What Does It All Mean?
On October 28, 2005 | 4 Comments | Uncategorized |

So last night I had a really bizarre dream. Really, really bizarre. And I didn’t remember it until I was about halfway through my morning walk, and it made me laugh right there on the sidewalk with my iPod playing and nobody around.

I dreamt that my ears were oversized.

They weren’t gigantic or anything. They didn’t fit into that song my mother learned as a kid: “Do you ears hang low? Do they wobble to and fro? Can you tie them in a knot? Can you tie them in a bow? Can you throw them over your shoulder like a Continental soldier? Do your ears hang low?”

(Since when, I am suddenly thinking to myself, does one throw Continental soldiers over one’s shoulders?)

No, they weren’t that big. That would be ridiculous.
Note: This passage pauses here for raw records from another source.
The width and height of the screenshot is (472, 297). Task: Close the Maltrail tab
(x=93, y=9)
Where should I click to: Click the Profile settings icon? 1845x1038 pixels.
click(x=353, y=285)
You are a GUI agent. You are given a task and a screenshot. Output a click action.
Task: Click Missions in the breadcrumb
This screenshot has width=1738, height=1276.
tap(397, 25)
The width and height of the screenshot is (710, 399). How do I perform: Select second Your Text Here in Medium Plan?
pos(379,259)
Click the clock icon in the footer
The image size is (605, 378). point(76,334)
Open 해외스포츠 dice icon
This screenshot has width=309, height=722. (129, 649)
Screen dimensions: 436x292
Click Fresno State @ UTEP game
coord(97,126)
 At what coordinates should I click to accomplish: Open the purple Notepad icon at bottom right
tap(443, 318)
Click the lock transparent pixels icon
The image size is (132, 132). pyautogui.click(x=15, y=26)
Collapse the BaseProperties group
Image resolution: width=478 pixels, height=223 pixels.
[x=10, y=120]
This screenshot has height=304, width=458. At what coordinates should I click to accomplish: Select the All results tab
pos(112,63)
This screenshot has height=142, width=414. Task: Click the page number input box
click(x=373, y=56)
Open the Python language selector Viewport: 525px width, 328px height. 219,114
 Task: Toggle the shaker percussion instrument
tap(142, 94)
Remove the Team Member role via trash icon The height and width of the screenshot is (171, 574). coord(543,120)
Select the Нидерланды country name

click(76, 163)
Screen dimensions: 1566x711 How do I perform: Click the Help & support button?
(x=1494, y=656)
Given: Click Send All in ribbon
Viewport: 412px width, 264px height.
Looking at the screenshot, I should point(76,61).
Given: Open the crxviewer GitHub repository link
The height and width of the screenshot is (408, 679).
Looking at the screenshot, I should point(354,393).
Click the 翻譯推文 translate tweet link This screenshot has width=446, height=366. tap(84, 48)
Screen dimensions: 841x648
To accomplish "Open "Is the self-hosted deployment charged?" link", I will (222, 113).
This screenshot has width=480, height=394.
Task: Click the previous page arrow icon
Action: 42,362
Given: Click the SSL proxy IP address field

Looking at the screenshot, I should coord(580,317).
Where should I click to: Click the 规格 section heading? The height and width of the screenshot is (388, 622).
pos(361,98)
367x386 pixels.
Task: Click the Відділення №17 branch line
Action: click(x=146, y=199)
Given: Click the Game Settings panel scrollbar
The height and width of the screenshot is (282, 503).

But they were oversized. Decidedly so. Noticeably so. Long and Large. Big Ears.

In my dream, I consulted my appearance in the mirror. I had Bill stand next to me and look at them. I compared them to the ears of my friends, to the ears of my sisters. Mine were… Big.

They started where they do, I guess, but then they were Long. They extended down the side of my face to about, say, my jaw-line.

I’ve had dreams before about missing teeth. Really convincing dreams. Dreams so convincing that I wake just a bit and check out my teeth with my tongue to make certain they are all there. And this dream makes sense to me, because I have an artificial tooth right in the front of my face. It’s called a Maryland Bridge, and it replaces a tooth I was born without, and it occasionally– horrifyingly– becomes loose.

We’re going to take care of this someday, when we have the Funds.

But meanwhile, it has made me Nervous now and then. And once, when it was one of those Worst Possible Times, it Fell Out.

So I’ve dreamt about teeth. And now ears.

My grandmother, who was an artist and nurse so she Knew about these things, explained to me once that one’s ears and nose never stop growing, resulting in these features’ sometimes disproportionate appearance in the elderly. I’ve given that thought some consideration, and believe it does Not Bode Well for my nose. But what can you do?

Was this the reason for the dream? A long lost conversation with my deceased grandmother, seizing my sleeping unconscious and giving rise to New Fears? This, on the heels of my birthday, when I am considering anew what this aging process, this inevitable decay, looks like? Yes, I think about it. I consider it, noting intimations of age in myself, in those around me, watching the years tick by with increasing speed, thinking, in my quiet moments, “So this is how it happens.” And it does.

Or was it something Freudian? Could Carl Jung help me out here? Does my dream expose some kind of covetousness? or “covetise,” if that is a word? Do I want to have something in my life that is larger than anyone else? Is this a latent desire for Bigness? Some sort of misplaced miracle bra? No, never mind. I had a freudian interpretation of a dream once and it, to put it lightly, made me feel weird. If you’ve got Freud on the brain, I don’t want to know about it.

Maybe the dream was actually a nightmare.

But I think that’s a misnomer. I think we’ve got those reversed. Because a nightmare is something wonderful, really. Something we get to wake up from, and find out that all is right with the world or, at the very least, a good deal better than it seemed moments ago.

Dreams, on the other hand. Well, dreams are disappointing. Dreams are things you wake out of but you wish you wouldn’t, slowly rising into consciousness, seizing the sheets as if they could keep you sleeping and plunge you back into that Other World. That’s the real nightmare: waking up.

I had a dream last night. I dreamt I had Enormous Ears. And then I woke up, and dressed, and put on my iPod and went for a walk. And halfway through I remembered my dream, and laughed, and felt glad in a new way about my real life: nice, normal ears.

Comments 4
Anonymous Posted October 28, 2005 at3:02 am   Reply

Continental soldiers throw rifles or muskets or somesuch over their own shoulders…and by throw over they probably mean throw ‘on’. I don’t think it means throwing the soldiers themselves over YOUR shoulders. Though that is an amusing image…

Rebecca Posted October 28, 2005 at3:15 am   Reply

Yes, yes. I realize this. And this was always the idea I had– that of soldiers and muskets, I mean– when my mother sang it to me. It was just in the writing of it that I realized that the antecedent is all wrong, and I, too, found the image amusing.

Jenny Posted October 28, 2005 at6:29 pm   Reply

My guess is that if you do tae-bo, you can easily throw a continental soldier over your shoulder.

Rebecca Posted October 29, 2005 at2:02 am   Reply

You bet I can, baby. They are all Terrified of me. And well they should be.